A blog by Seth Godin about what comes first, the story or the work, got me thinking again about the story and its uses in marketing and business planning.
Because everybody talks about the “story”, and they’re all using the word in different ways and conveying different meanings, I think it’s time for a new look at the term, especially within the construct of digital marketing such as websites, social media, online brochures, or email signatures.
First of all, the story is not the message, although the message is certainly part of storytelling. It’s also not simply your branding or your marketing material, although they are also part of it.
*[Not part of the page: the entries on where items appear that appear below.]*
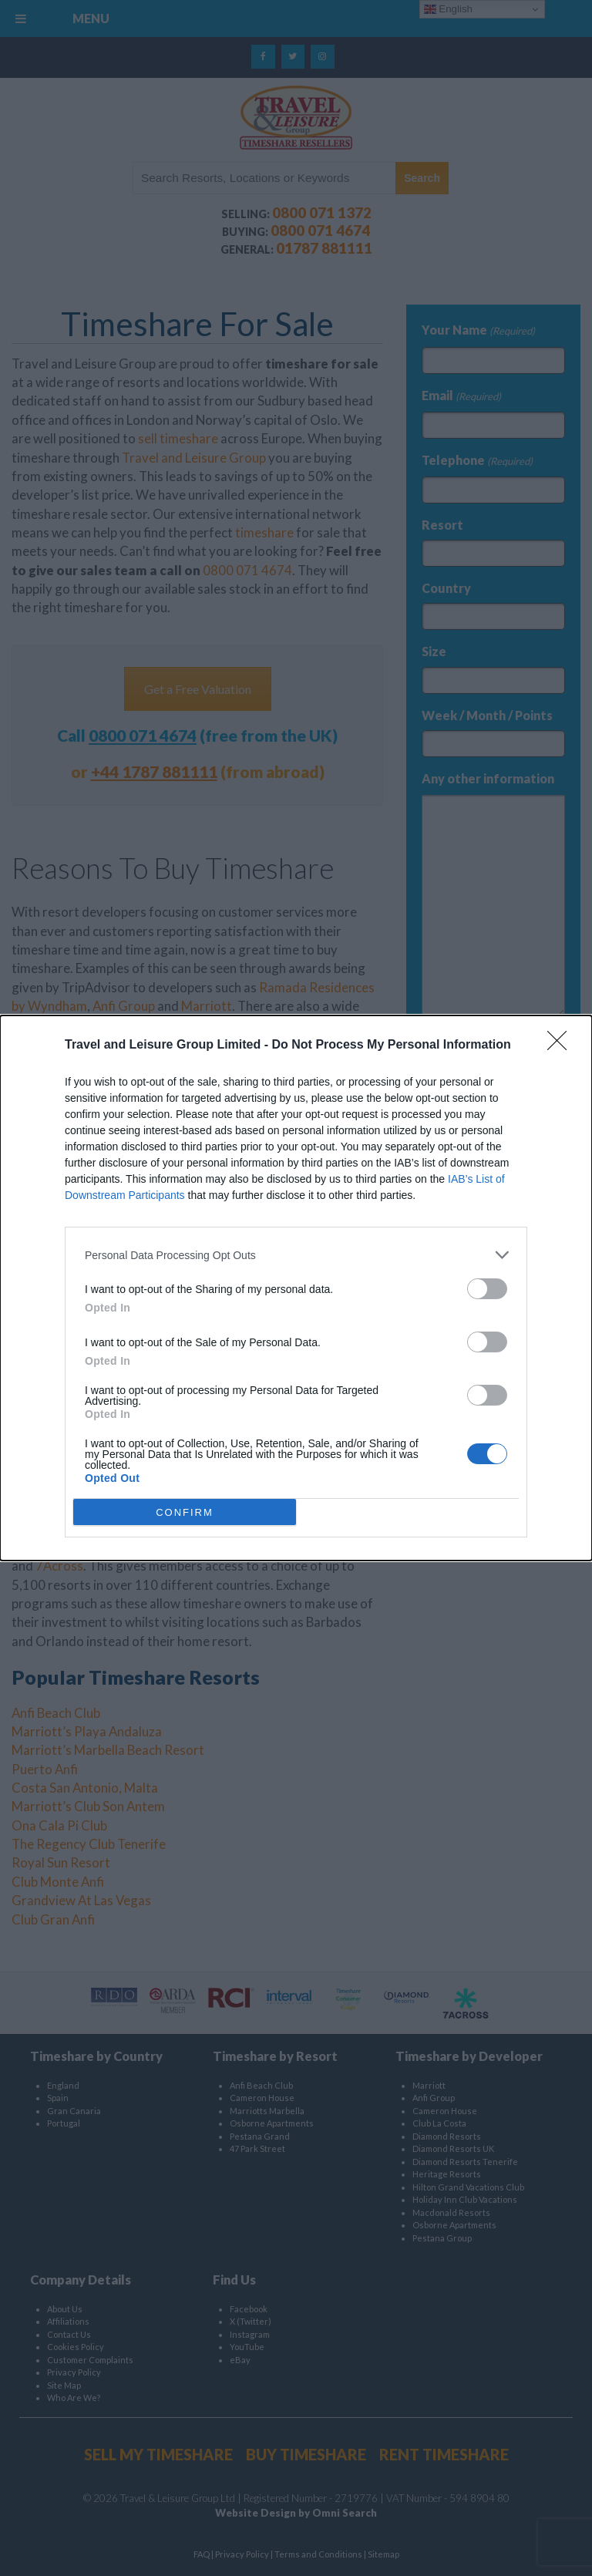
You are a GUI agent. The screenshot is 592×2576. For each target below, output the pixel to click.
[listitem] (296, 1255)
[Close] (562, 1045)
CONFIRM (185, 1512)
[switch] (487, 1288)
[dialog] (296, 1288)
And, for all you writers out there, it’s also not your “voice”, although, again, that contributes to your story.
And then, of course, there is your “brand”. Millions goes into branding these days and at the end of it we often see nothing more than continuing impersonal positioning, albeit much prettier. After all that effort, we still see an advertising model that’s really nothing more than a construct to hint at how you’d like to be perceived, not communicate who or what you are.
These are all tactics, or methods of telling your story. But a story is more about strategy. I think the best way to describe it is that your story reflects your market positioning. To put that in more strategic terms, your actual story, personal or corporate, is a description of who you are and why you’re doing what you’re doing.
Why do I highlight those two from the standard storytelling formula of who, what, when, where, why and how? Because I think they are the most important, the most personal and emotionally resonant. Most story managers, especially those who are data-driven — technology anyone? — go immediately to the what. What happened, what’s news, what’s going on? Then marketers impose an overlay of branding to that to try to sum up all those what’s.
But those are still all impersonal. Who you are and why you’re doing what you’re doing is personal, and therefore emotional. It’s what puts a human face on your facade, making it more emotionally connective.
It’s what’s needed in a world where customers and potential customers increasingly want to do business with “someone they know” or with someone who has been referred by “someone they know” — i.e. peer-to-peer recommendation.
So to bring home this concept of who you are and why you’re doing what you’re doing, I propose to borrow the term “persona” from the social media world and apply it to general marketing. There, a persona — often expressed as an avatar — is a short visual message that tells all your friends or connections who you are.
I’m not suggesting you use smiley faces as the basis of marketing, of course. But I do think we could learn something from this kind of shorthand because it forces you to strip away all the overlays and go right to your core or your being.